## TASK LIST
[1] Copy the stretch of the piece on drinking beer from "WHEN, AND WHEN" through "front of you.".
[2] List every situation in which the beer piece says you should drink beer.

BEGIN TEXT EXTRACT

WHEN, AND WHEN NOT, TO DRINK BEER
Greetings,
Is very important that you know when and when not to drink
beer.
You should drink beer when you want a beer.
You should drink a beer when there is one in front of you.
(Unless you have already had five or six earlier in the last
hour.)
You should drink a beer when someone buys a round.
When the menu calls for it, you should drink beer with your
meal.
Despite what science tells us, you should drink beer on a
hot summer day when you are thirsty.
(Science says it dehydrates you, I say not if you drink
enough of them.)
You should drink beer to celebrate a special occasion.
You should not drink beer when you've had too many.
How do you tell when you've had too many?
When you can convince yourself that you're the smartest
person in the pub, the most attractive person in the pub, in
fact the very best person there is in the pub.
Cheers!

END TEXT EXTRACT
BEGIN DATA ENTRIES

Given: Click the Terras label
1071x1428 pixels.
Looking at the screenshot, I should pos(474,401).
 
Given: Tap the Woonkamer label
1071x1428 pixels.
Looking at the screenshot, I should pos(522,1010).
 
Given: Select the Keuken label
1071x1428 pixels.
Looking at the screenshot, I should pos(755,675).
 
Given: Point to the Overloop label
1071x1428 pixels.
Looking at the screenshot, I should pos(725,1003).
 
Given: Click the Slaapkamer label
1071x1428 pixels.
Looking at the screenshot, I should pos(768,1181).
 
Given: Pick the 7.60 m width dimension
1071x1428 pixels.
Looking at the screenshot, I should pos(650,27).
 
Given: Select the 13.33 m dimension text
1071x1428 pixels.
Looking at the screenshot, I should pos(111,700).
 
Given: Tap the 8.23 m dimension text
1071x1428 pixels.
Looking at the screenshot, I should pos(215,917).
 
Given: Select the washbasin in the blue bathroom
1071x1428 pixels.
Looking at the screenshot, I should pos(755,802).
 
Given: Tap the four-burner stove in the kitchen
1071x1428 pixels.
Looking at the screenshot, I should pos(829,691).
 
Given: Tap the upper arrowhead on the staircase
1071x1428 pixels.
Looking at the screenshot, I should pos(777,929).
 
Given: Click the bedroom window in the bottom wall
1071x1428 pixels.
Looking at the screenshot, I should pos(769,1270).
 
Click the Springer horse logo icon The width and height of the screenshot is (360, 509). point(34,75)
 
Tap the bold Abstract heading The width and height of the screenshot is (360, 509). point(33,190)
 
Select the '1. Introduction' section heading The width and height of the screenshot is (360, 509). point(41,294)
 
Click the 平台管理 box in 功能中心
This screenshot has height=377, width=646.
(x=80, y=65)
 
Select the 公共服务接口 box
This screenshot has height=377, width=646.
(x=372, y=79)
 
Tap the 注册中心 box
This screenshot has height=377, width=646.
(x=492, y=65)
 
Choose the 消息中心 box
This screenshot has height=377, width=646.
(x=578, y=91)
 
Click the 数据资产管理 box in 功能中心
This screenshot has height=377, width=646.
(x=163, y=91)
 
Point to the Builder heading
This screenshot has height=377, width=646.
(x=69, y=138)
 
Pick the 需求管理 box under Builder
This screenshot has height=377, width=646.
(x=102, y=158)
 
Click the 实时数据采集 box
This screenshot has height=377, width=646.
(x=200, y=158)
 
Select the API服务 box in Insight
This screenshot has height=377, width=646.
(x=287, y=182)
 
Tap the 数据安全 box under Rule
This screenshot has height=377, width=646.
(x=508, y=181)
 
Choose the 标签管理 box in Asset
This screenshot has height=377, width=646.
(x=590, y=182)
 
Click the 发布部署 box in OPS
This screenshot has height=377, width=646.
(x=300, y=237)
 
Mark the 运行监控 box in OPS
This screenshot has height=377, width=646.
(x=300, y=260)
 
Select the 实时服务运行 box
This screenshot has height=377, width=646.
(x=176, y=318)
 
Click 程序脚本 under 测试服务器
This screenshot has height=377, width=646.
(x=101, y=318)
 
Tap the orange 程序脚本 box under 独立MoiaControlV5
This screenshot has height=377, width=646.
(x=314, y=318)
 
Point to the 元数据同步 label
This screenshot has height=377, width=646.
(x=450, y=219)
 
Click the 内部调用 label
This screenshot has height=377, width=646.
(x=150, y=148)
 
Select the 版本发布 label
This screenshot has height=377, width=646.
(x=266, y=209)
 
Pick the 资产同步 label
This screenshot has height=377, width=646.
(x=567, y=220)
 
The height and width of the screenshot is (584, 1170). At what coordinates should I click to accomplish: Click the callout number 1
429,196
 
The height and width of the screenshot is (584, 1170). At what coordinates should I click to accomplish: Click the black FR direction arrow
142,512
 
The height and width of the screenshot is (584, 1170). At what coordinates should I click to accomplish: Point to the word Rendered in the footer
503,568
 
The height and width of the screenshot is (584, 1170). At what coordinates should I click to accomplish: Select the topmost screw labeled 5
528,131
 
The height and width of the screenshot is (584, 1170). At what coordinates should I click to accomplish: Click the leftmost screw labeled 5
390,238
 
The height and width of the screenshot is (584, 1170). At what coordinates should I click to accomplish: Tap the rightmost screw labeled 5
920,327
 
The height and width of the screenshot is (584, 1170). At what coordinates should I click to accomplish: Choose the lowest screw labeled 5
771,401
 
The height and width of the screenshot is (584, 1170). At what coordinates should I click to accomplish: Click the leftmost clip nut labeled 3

END DATA ENTRIES

## ANSWERS TO THE EXERCISE
[1]
WHEN, AND WHEN NOT, TO DRINK BEER
Greetings,
Is very important that you know when and when not to drink
beer.
You should drink beer when you want a beer.
You should drink a beer when there is one in front of you.

[2]
- When you want a beer
- When there is one in front of you
- When someone buys a round
- With your meal, when the menu calls for it
- On a hot summer day when you are thirsty
- To celebrate a special occasion